CINA. MALAN (FI): DILIBERTO STUDI LA STORIA. BERLUSCONI HA RAGIONE

“Berlusconi ha detto la semplice verità, citando accuratamente un fatto storico. Mentre Diliberto conferma che solo chi non conosce la storia o è in malafede può essere comunista.

A pagina 460 dell’edizione italiana del ‘Libro nero del comunismo’ c’è scritto che nel 1960, all’epoca della scellerata collettivizzazione forzata dell’agricoltura cinese, nell’ambito dell’atroce repressione contro i contadini che si ribellavano vi erano ‘torture sistematiche su migliaia di detenuti, bambini uccisi, messi a bollire e poi utilizzati come concime’.

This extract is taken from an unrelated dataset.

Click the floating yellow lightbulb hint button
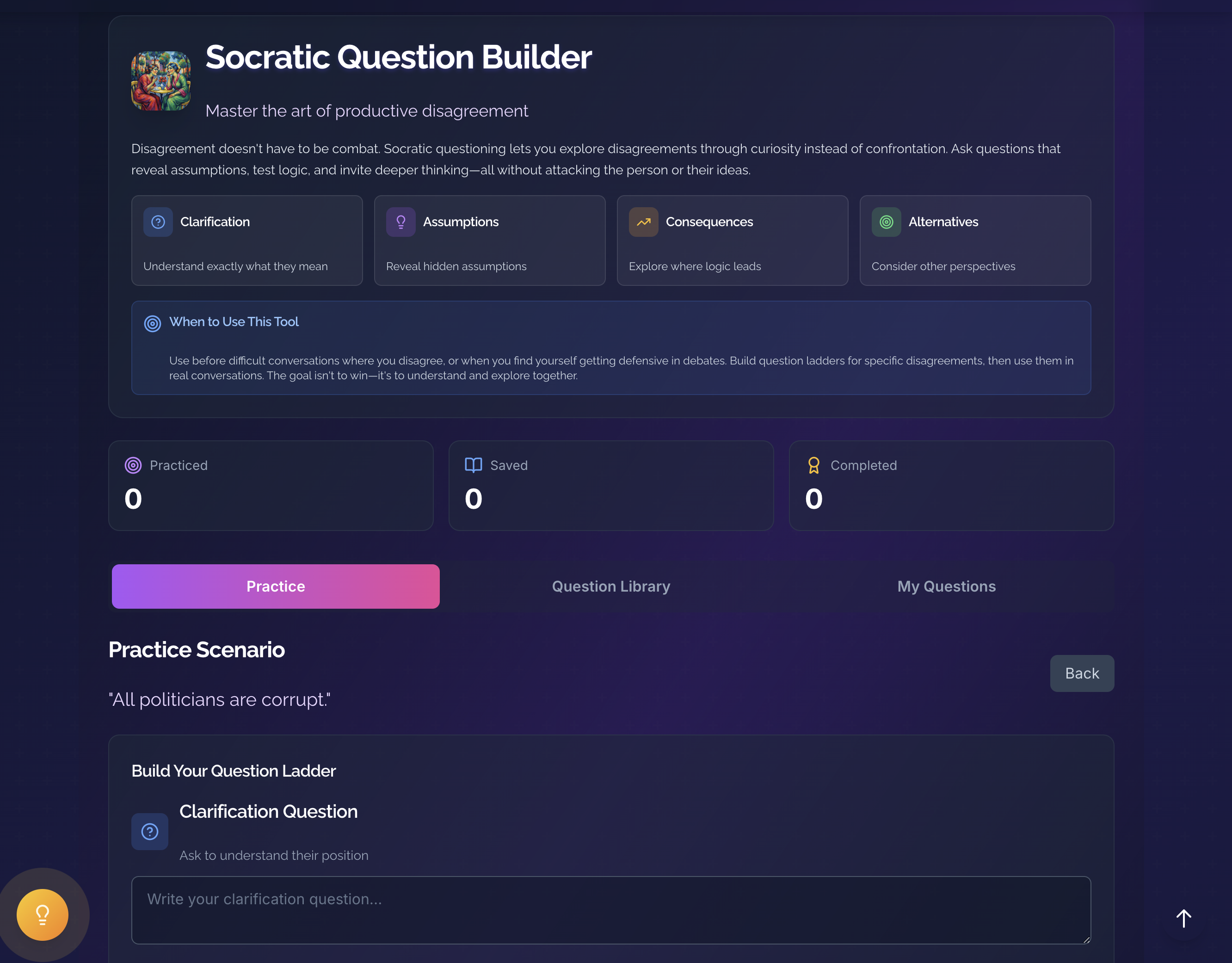1232x963 pixels. (42, 914)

Potrà interessare l’onorevole Diliberto, il quale probabilmente non lo sa, che in quell’anno il Partito comunista cinese contribuì al fondo diretto da Mosca che serviva a finanziare il PCI – come continuava a farlo quando lui vi si iscriverà pochi anni dopo.

Nessuno ha mai saputo smentire l’accuratezza del ‘Libro nero’, anzi, quando uscì D’Alema disse che si trattava di cose risapute. Diliberto potrebbe chiedergli qualche chiarimento e avere un minimo di rispetto per le vittime innocenti del comunismo”.